Il bambino quando ancora è piccolo, non conosce le parole per esprimere la sua insofferenza riguardo qualcosa che lo disturba, ecco perchè il suo mezzo di comunicazione, in gran parte limitato, è piangere. Perchè è l’unico modo che i bambini possiedono per attirare la vostra attenzione e per farvi capire che in tale momento hanno bisogno di qualcosa. L’arte di interpretare il suo gemito e/o pianto, dipende molto dalle capacità comprensive generiche di voi genitori, riguardo i bisogni e motivi che spingono il bambino ad assumere un determinato atteggiamento, quale il pianto in questo caso.
Di seguito troverete alcune delle motivazioni che possono spingere il bambino a piangere e delle “eventuali e possibili soluzioni” :
1) La fame è il motivo più comune che spinge la maggior parte dei neonati a gridare piangendo. Nutrire il piccolo quindi è il modo più rapido per farlo tranquillizzare all’istante.

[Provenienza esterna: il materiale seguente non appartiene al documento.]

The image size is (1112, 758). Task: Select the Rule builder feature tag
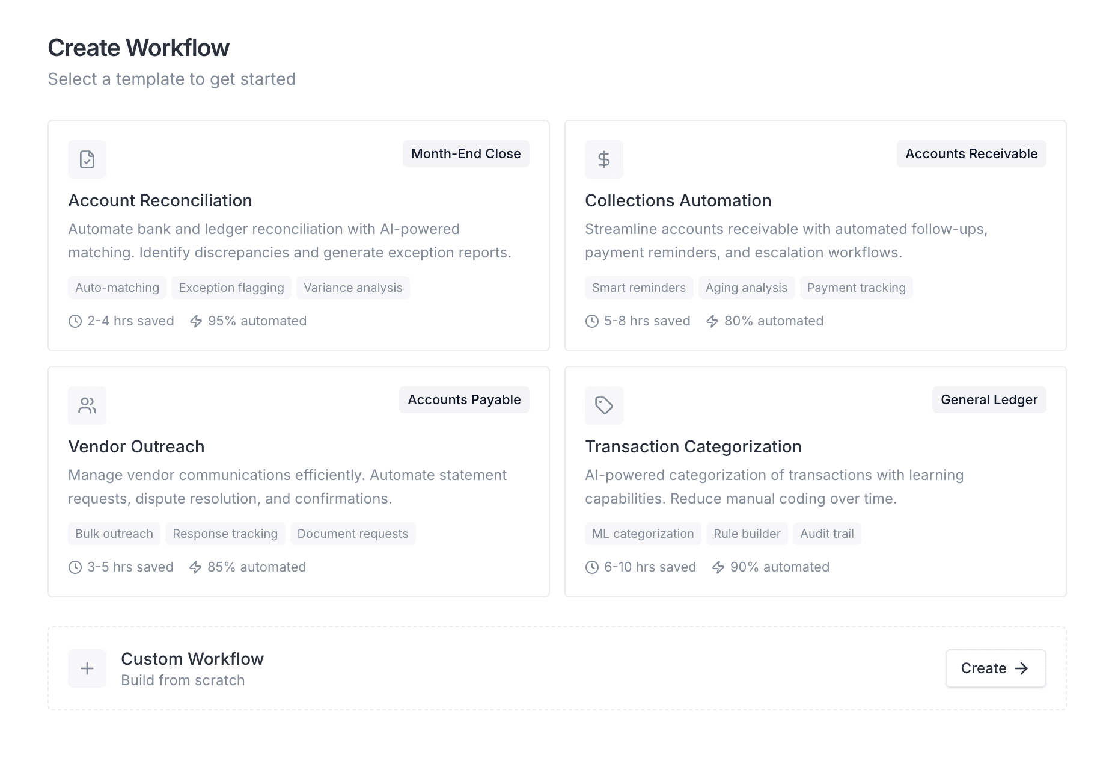point(747,534)

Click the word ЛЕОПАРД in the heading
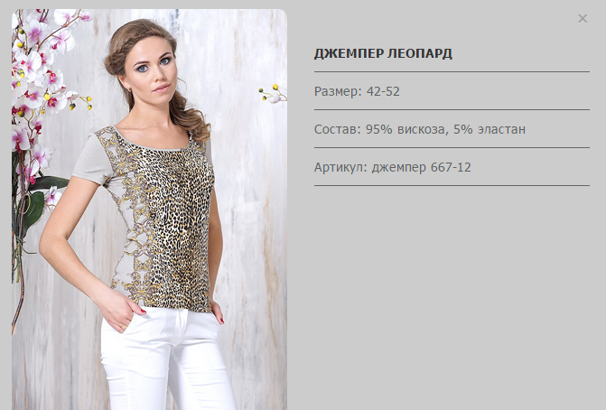click(420, 53)
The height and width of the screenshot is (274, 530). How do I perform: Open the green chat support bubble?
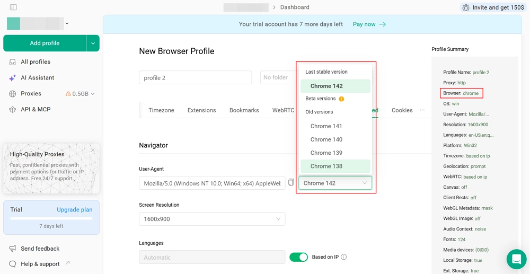coord(516,259)
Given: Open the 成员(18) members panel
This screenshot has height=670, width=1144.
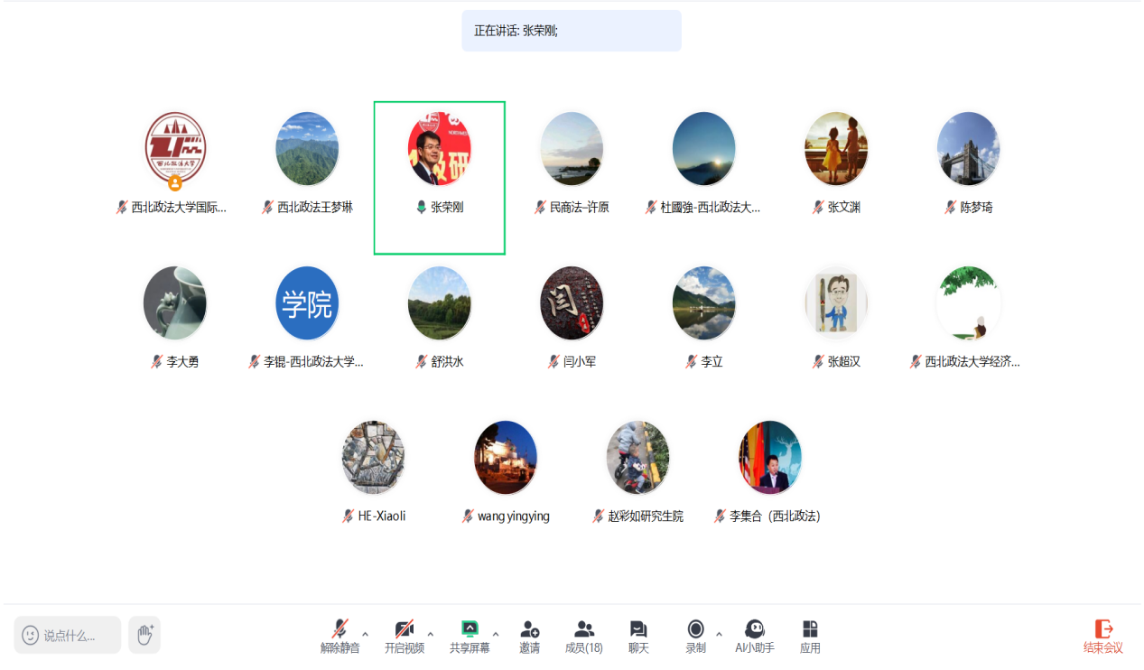Looking at the screenshot, I should (583, 630).
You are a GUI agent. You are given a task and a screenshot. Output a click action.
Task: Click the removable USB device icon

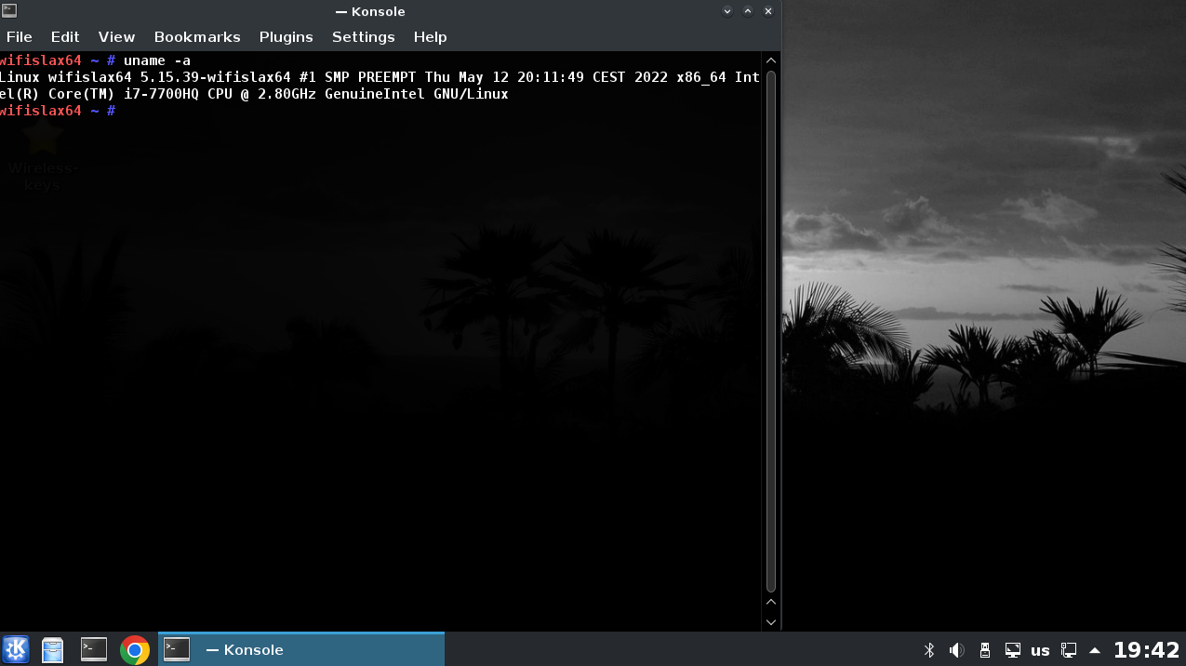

2) Altre volte il loro gemere e o piangere è dovuto al fatto di avere “aria a livello intestinale” o deve fare come si suol dire, “il ruttino”, in quanto durante la nutrizone ha ingerito aria che si è riunita nello stomaco . Quindi per farsì che questo disagio passi, tenete il piccolo in posizione verticale contro il vostro petto, massaggiategli la schiena o dategli dei lievi colpetti affinchè il disagio passi.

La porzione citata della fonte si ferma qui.